> [EXERCISE DIRECTIONS]
In the records below, find the line that contains "Place cursor on" and the line that contains "has height=385, width=928.", then retype exactly those two lines and every line between them.

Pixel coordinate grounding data

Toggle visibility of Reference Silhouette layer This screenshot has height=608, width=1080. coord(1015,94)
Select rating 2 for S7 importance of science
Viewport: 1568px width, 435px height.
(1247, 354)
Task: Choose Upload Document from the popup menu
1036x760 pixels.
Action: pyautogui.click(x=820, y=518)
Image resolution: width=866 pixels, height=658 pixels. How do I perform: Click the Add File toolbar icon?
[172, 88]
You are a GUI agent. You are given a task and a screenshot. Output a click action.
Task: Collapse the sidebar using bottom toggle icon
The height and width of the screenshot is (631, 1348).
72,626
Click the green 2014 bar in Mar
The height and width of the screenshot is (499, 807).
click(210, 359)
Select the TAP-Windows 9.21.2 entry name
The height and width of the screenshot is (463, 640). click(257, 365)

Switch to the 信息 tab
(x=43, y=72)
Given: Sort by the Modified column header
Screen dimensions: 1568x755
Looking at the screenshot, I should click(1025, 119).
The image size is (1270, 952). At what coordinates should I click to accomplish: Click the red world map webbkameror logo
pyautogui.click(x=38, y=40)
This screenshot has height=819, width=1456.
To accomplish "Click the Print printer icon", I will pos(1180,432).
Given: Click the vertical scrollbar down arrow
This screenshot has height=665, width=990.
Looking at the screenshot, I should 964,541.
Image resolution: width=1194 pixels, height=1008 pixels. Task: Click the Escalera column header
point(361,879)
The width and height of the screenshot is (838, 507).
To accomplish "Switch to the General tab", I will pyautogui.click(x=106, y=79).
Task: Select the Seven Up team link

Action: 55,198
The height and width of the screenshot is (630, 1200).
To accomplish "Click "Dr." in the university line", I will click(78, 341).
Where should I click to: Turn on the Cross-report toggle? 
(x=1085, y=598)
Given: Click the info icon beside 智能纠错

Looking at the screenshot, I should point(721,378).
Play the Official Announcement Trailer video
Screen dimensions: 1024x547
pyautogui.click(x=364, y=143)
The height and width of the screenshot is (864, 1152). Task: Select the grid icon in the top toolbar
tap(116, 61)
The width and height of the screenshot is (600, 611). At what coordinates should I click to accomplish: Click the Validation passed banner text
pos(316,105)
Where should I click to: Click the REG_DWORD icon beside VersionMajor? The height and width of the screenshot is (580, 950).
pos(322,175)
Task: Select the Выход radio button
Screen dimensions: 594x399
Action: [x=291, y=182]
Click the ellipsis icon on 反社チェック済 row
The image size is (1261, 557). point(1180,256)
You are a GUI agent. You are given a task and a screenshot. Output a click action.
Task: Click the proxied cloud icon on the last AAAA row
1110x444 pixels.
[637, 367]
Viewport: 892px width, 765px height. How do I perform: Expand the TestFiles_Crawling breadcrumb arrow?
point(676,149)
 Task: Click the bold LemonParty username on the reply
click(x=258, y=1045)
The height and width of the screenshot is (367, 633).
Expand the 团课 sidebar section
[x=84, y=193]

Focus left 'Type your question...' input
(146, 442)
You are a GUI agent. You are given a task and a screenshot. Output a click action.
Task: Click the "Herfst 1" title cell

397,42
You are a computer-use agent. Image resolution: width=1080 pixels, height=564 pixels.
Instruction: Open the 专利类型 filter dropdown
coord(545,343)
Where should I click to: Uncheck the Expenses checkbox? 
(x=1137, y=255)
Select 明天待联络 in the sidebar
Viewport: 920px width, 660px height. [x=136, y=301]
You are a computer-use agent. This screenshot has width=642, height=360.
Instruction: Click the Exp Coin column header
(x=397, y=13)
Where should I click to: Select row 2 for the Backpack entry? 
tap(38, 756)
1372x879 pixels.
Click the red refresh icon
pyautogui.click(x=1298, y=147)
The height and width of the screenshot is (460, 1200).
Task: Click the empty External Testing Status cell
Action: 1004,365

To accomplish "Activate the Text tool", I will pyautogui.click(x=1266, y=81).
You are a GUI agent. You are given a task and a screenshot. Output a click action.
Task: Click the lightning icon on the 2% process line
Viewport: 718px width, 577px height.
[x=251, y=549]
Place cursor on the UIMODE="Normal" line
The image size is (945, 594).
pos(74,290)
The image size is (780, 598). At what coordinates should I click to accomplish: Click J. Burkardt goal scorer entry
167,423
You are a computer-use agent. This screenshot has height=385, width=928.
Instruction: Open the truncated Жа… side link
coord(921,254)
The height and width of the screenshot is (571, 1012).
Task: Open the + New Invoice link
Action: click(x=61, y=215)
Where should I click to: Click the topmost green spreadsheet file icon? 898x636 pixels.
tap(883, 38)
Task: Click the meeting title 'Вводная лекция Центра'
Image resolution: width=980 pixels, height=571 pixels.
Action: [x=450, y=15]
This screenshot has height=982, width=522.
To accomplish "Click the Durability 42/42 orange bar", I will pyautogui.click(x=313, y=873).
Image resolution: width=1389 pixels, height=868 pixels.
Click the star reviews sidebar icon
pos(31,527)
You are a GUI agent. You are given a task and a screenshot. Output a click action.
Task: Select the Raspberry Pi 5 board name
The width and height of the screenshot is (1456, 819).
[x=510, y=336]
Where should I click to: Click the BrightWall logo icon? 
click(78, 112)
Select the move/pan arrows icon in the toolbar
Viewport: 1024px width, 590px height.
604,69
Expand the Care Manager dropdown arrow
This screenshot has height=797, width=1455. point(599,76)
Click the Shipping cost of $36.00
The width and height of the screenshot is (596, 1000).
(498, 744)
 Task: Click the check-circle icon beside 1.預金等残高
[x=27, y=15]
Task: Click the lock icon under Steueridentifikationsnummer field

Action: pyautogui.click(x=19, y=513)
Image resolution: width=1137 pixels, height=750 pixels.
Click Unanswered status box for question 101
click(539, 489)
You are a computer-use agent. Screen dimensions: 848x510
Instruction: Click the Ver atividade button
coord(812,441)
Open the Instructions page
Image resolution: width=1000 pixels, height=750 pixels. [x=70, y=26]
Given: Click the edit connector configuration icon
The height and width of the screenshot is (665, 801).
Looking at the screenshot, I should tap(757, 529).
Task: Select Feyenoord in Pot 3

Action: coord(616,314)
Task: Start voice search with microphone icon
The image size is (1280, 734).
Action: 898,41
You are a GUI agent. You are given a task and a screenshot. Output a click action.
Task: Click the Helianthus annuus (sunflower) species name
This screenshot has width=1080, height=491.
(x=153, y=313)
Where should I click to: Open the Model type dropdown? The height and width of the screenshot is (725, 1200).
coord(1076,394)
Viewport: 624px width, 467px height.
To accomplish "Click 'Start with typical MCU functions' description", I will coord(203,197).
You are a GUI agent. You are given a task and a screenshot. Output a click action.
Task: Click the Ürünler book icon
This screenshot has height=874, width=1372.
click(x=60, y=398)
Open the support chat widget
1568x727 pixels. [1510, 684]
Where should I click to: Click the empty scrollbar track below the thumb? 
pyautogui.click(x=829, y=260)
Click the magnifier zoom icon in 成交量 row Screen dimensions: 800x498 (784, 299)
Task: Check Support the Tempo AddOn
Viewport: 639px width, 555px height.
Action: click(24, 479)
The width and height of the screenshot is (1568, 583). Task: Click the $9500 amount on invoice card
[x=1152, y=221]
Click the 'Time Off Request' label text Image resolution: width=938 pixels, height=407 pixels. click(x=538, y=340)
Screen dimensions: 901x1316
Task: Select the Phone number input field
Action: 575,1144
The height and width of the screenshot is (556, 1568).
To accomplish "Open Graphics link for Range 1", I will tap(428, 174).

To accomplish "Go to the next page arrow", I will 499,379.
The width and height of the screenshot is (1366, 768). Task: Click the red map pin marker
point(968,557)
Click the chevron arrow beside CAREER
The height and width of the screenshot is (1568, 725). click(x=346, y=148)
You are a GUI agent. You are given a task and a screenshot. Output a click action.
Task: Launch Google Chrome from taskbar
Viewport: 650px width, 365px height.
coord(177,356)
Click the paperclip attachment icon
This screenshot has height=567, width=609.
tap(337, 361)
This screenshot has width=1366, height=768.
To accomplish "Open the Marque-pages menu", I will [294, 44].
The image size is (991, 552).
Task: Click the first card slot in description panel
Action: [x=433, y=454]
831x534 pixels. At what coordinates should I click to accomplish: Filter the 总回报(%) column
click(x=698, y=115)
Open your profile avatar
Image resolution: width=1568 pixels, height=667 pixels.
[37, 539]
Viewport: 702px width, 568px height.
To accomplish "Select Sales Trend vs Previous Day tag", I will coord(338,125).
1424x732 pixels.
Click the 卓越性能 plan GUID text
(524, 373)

> [WRITTEN ANSWER]
Place cursor on the UIMODE="Normal" line
The image size is (945, 594).
pos(74,290)
The image size is (780, 598). At what coordinates should I click to accomplish: Click J. Burkardt goal scorer entry
167,423
You are a computer-use agent. This screenshot has height=385, width=928.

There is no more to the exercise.